COVID‐19 encephalopathy: Clinical and neurobiological features

Severe acute respiratory coronavirus 2 (SARS-CoV-2) has been associated with neurological complications, including acute encephalopathy. To better understand the neuropathogenesis of this acute encephalopathy, we describe a series of patients with coronavirus disease 2019 (COVID-19) encephalopathy, highlighting its phenomenology and its neurobiological features. On May 10, 2020, 707 patients infected by SARS-CoV-2 were hospitalized at the Geneva University Hospitals; 31 (4.4%) consecutive patients with an acute encephalopathy (64.6 ± 12.1 years; 6.5% female) were included in this series, after exclusion of comorbid neurological conditions, such as stroke or meningitis. The severity of the COVID-19 encephalopathy was divided into severe and mild based on the Richmond Agitation Sedation Scale (RASS): severe cases (n = 14, 45.2%) were defined on a RASS < −3 at worst presentation.

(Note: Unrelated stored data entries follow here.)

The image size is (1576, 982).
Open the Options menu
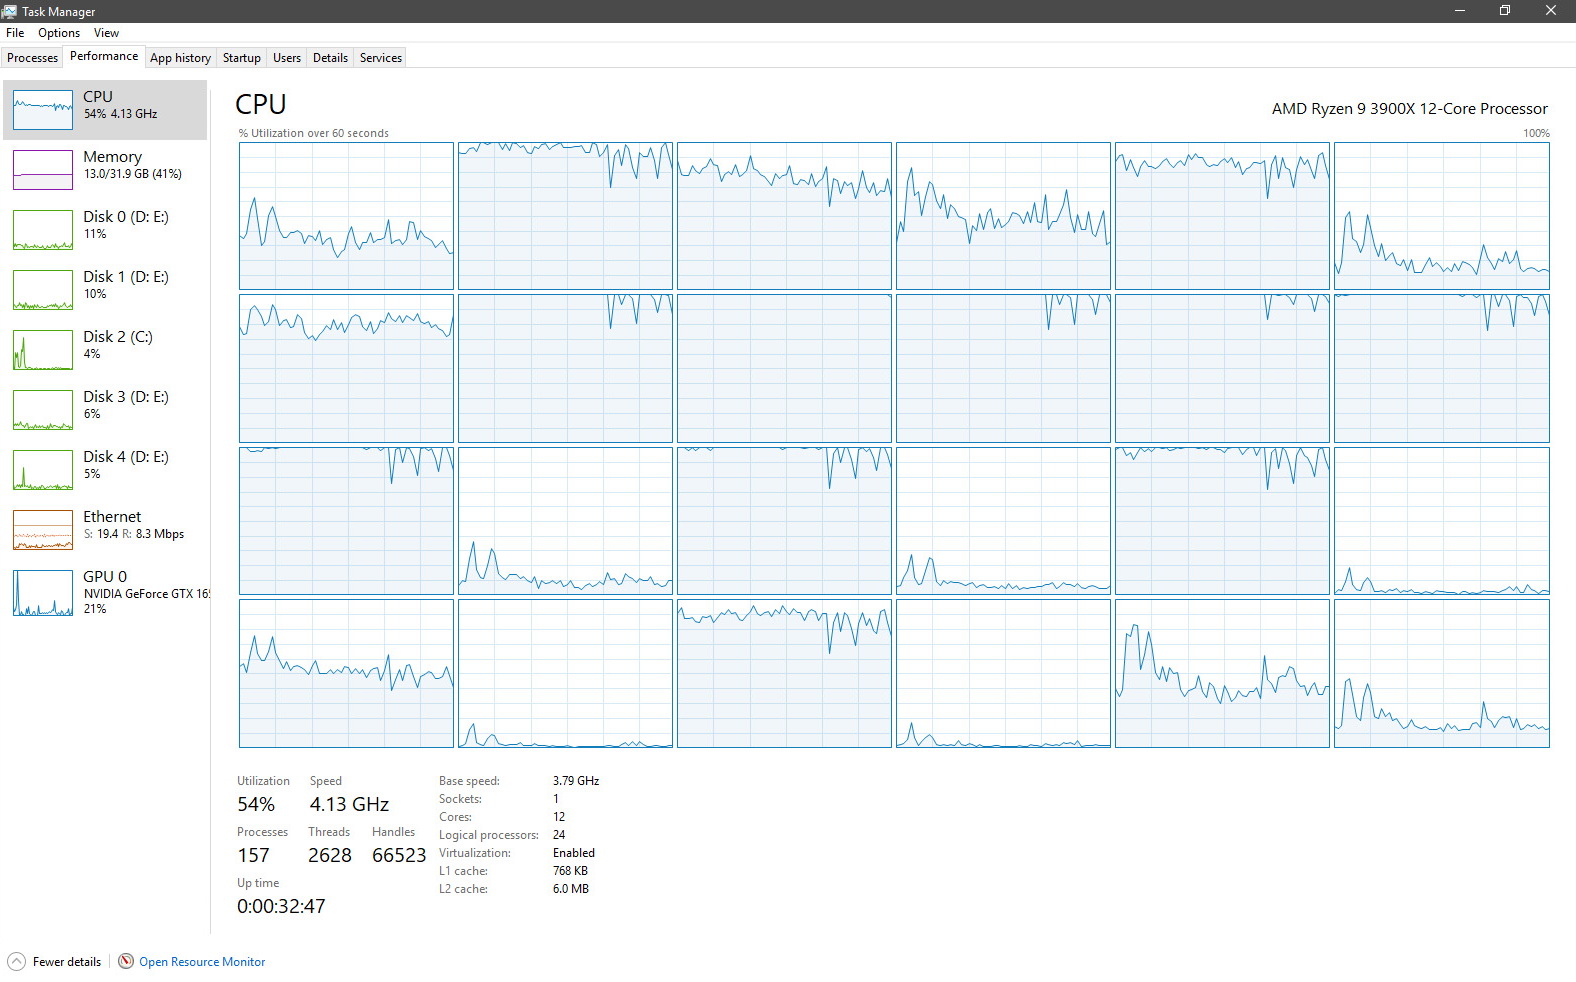(x=59, y=33)
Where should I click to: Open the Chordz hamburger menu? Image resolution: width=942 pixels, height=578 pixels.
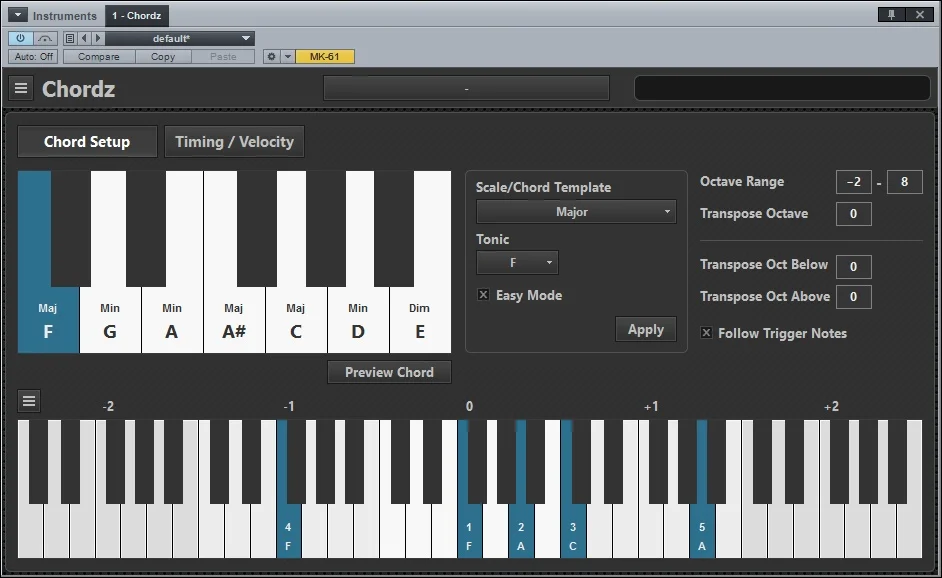pos(21,89)
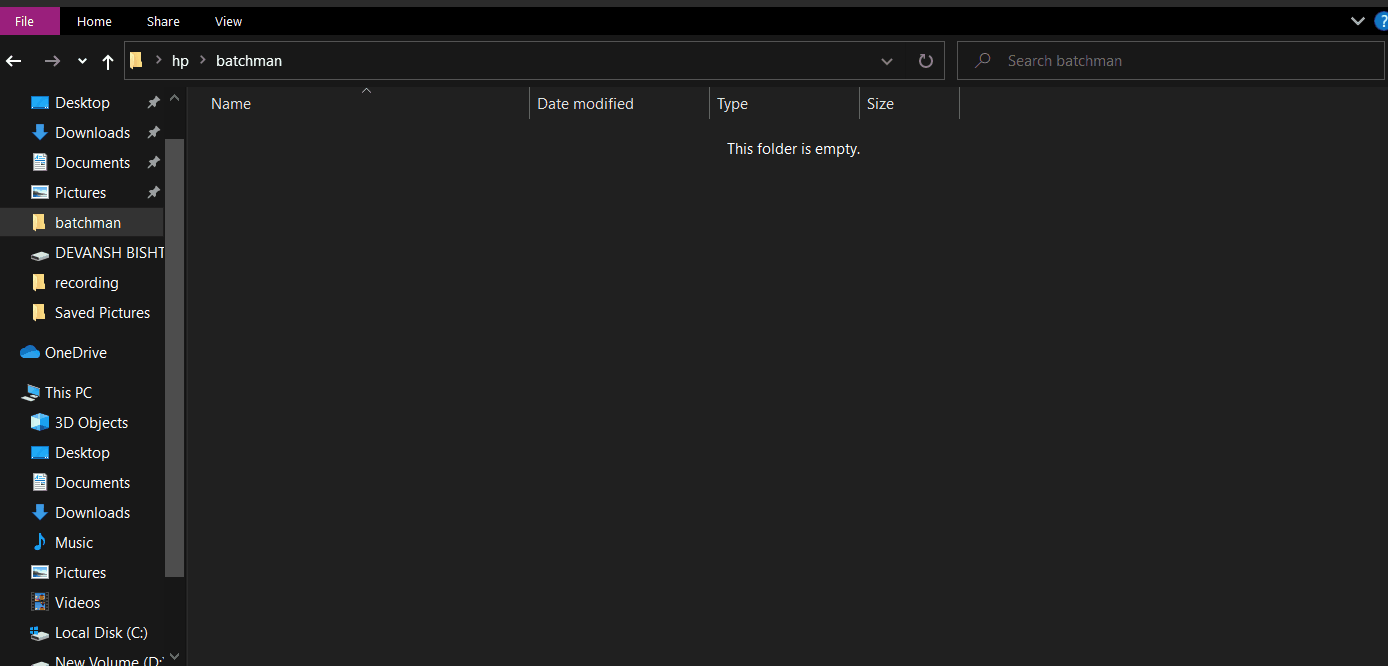Switch to the View ribbon tab
The image size is (1388, 666).
pos(228,21)
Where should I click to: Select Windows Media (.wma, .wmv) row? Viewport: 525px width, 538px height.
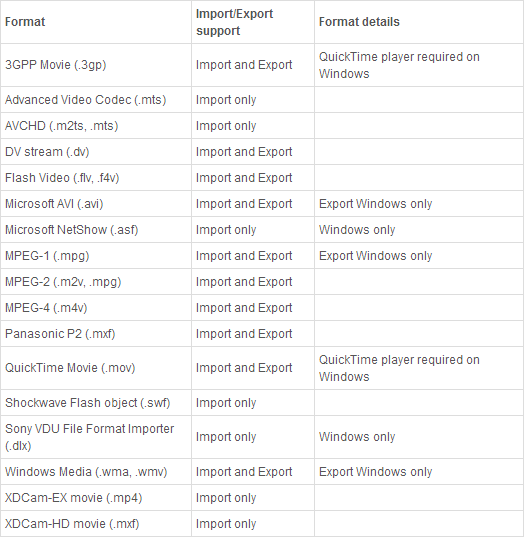click(262, 472)
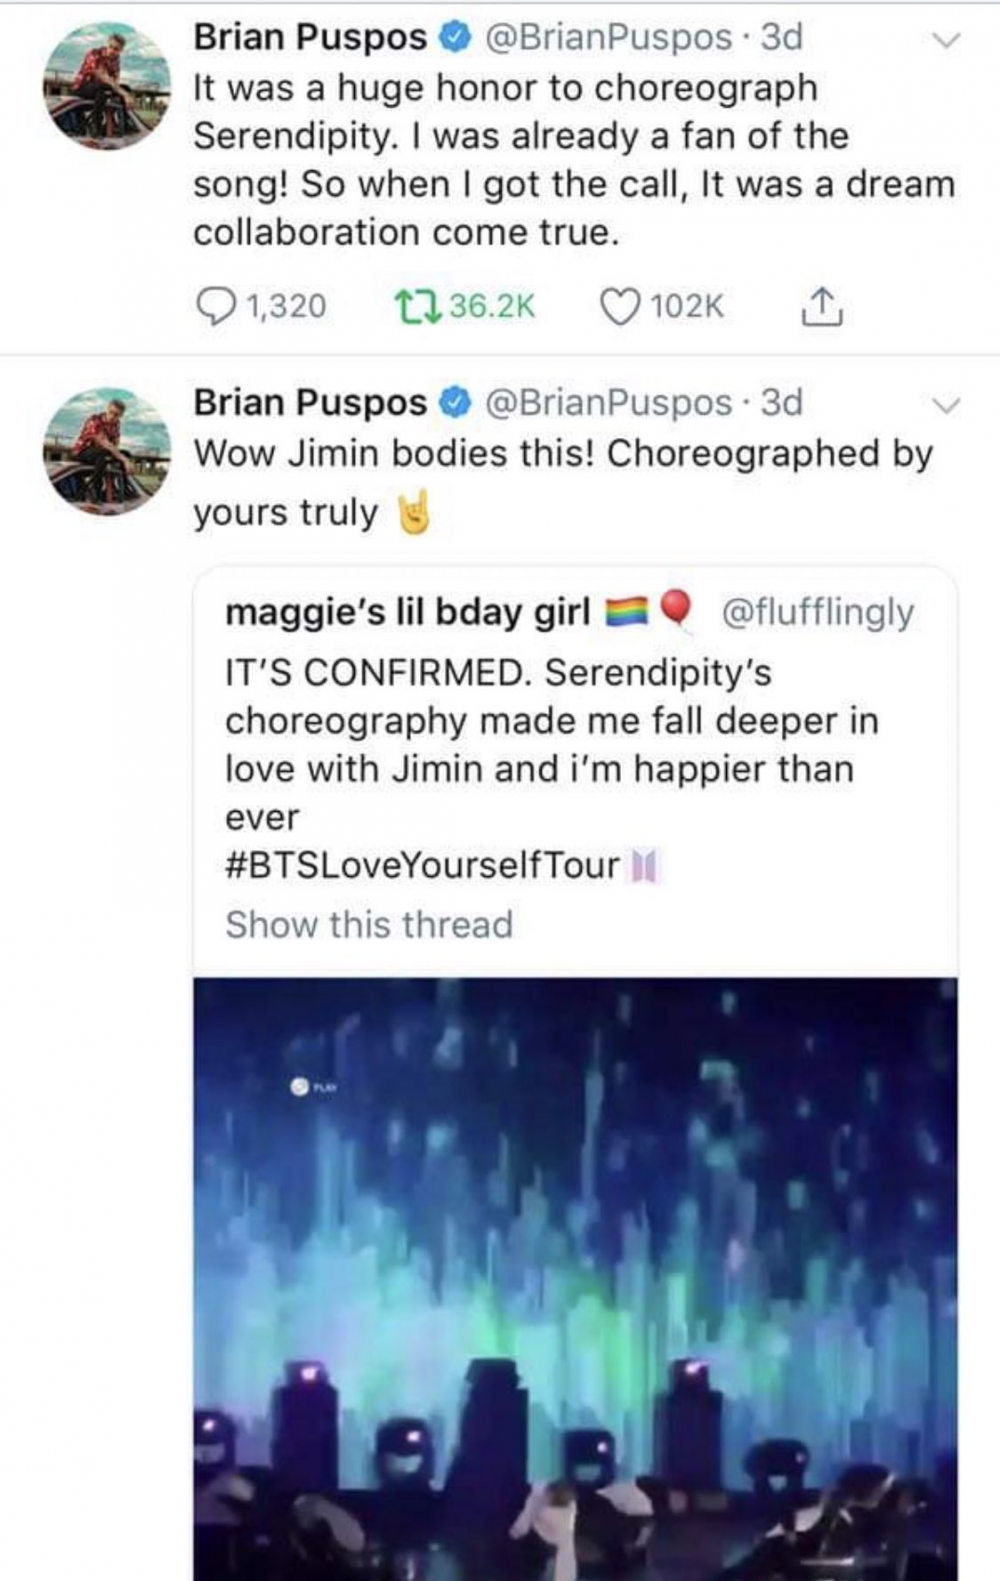The width and height of the screenshot is (1000, 1581).
Task: Tap the share upload icon
Action: pyautogui.click(x=821, y=306)
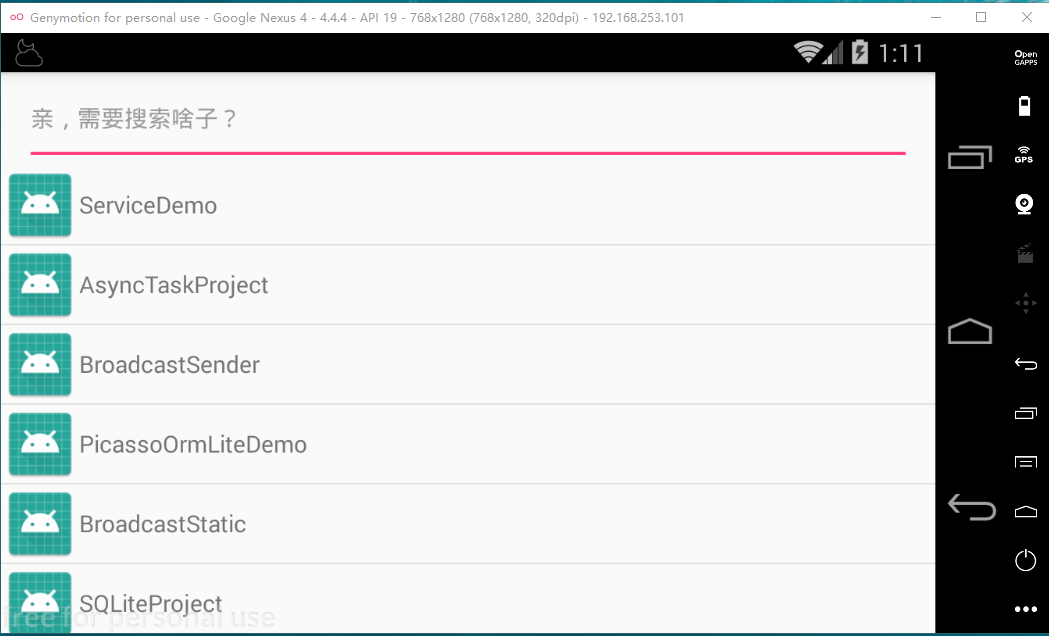This screenshot has height=636, width=1049.
Task: Open the remote control D-pad widget
Action: 1025,302
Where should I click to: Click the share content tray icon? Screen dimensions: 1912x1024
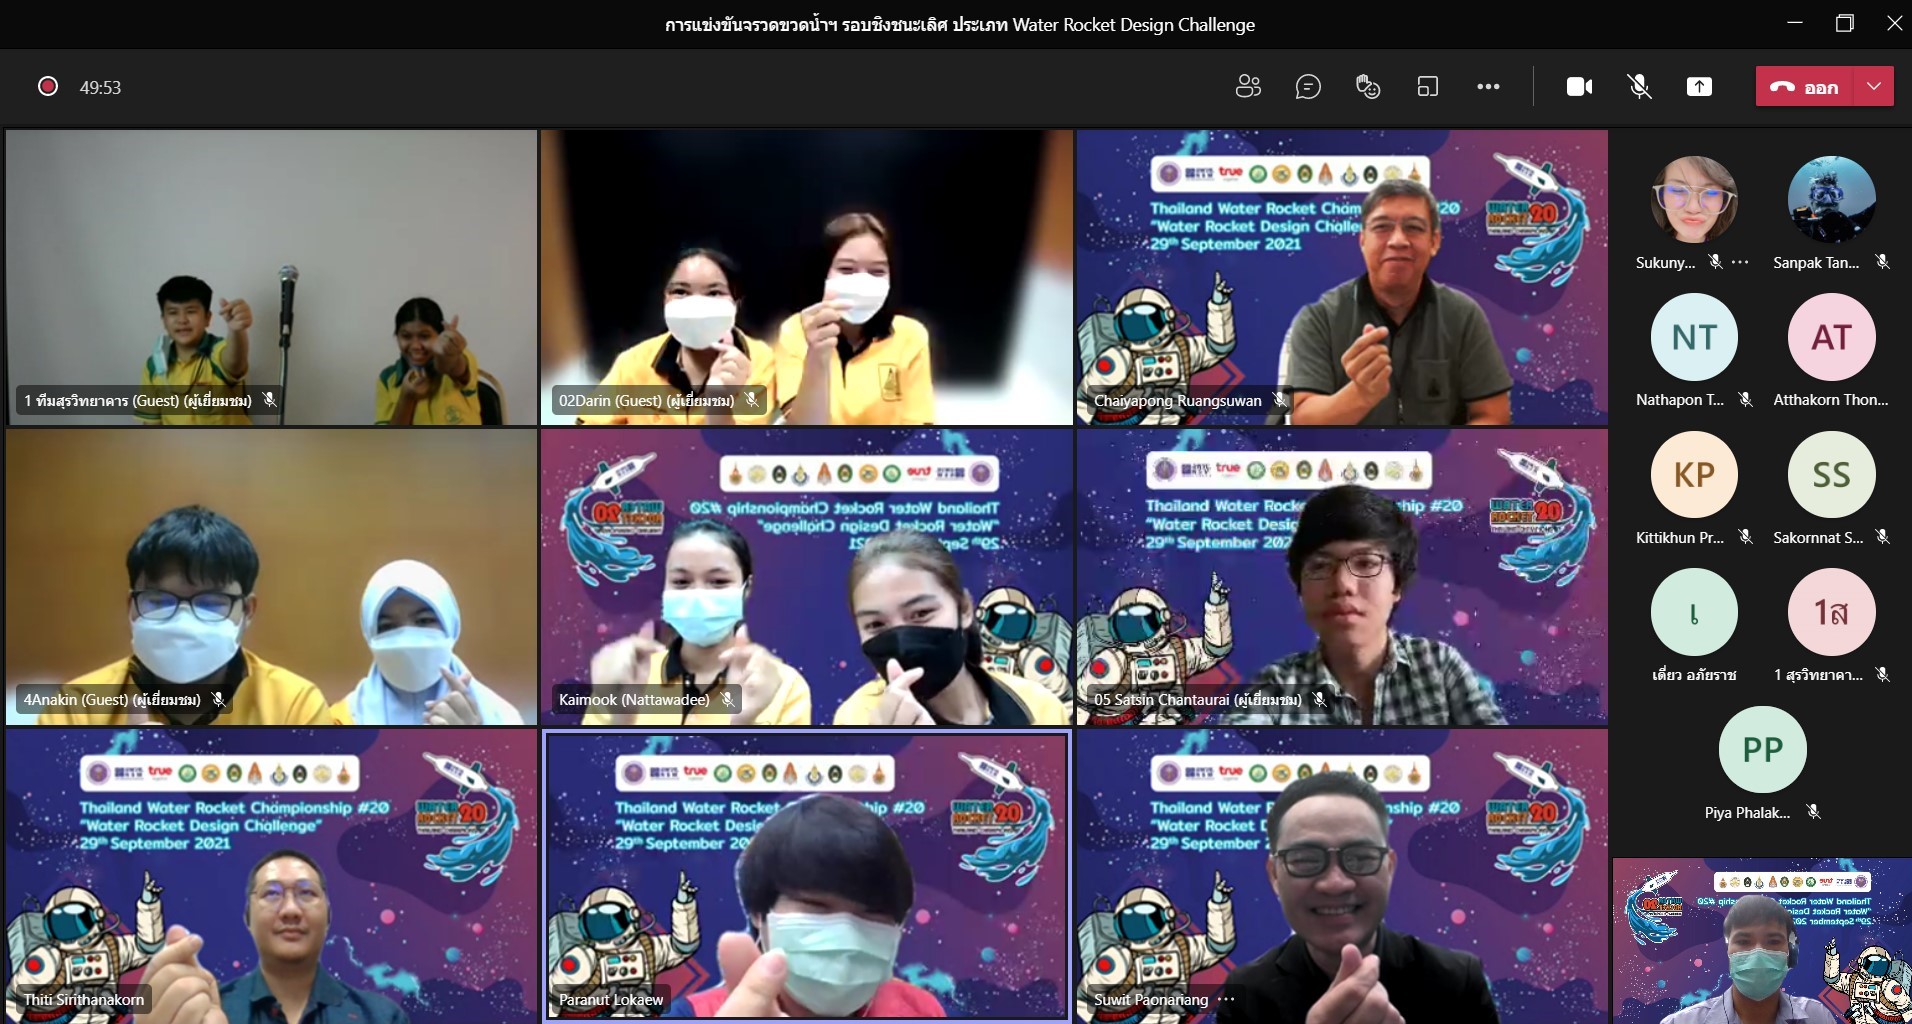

The severe form of this so-called COVID-19 encephalopathy presented more often a headache. The severity of the pneumonia was not associated with the severity of the COVID-19 encephalopathy: 28 of 31 (90%) patients did develop an acute respiratory distress syndrome, without any difference between groups (p = .665). Magnetic resonance imaging abnormalities were found in 92.0% (23 of 25 patients) with an intracranial vessel gadolinium enhancement in 85.0% (17 of 20 patients), while an increased cerebrospinal fluid/serum quotient of albumin suggestive of blood-brain barrier disruption was reported in 85.7% (6 of 7 patients). Reverse transcription-polymerase chain reaction for SARS-CoV-2 was negative for all patients in the cerebrospinal fluid. Although different pathophysiological mechanisms may contribute to this acute encephalopathy, our findings suggest the hypothesis of disturbed brain homeostasis and vascular dysfunction consistent with a SARS-CoV-2-induced endotheliitis.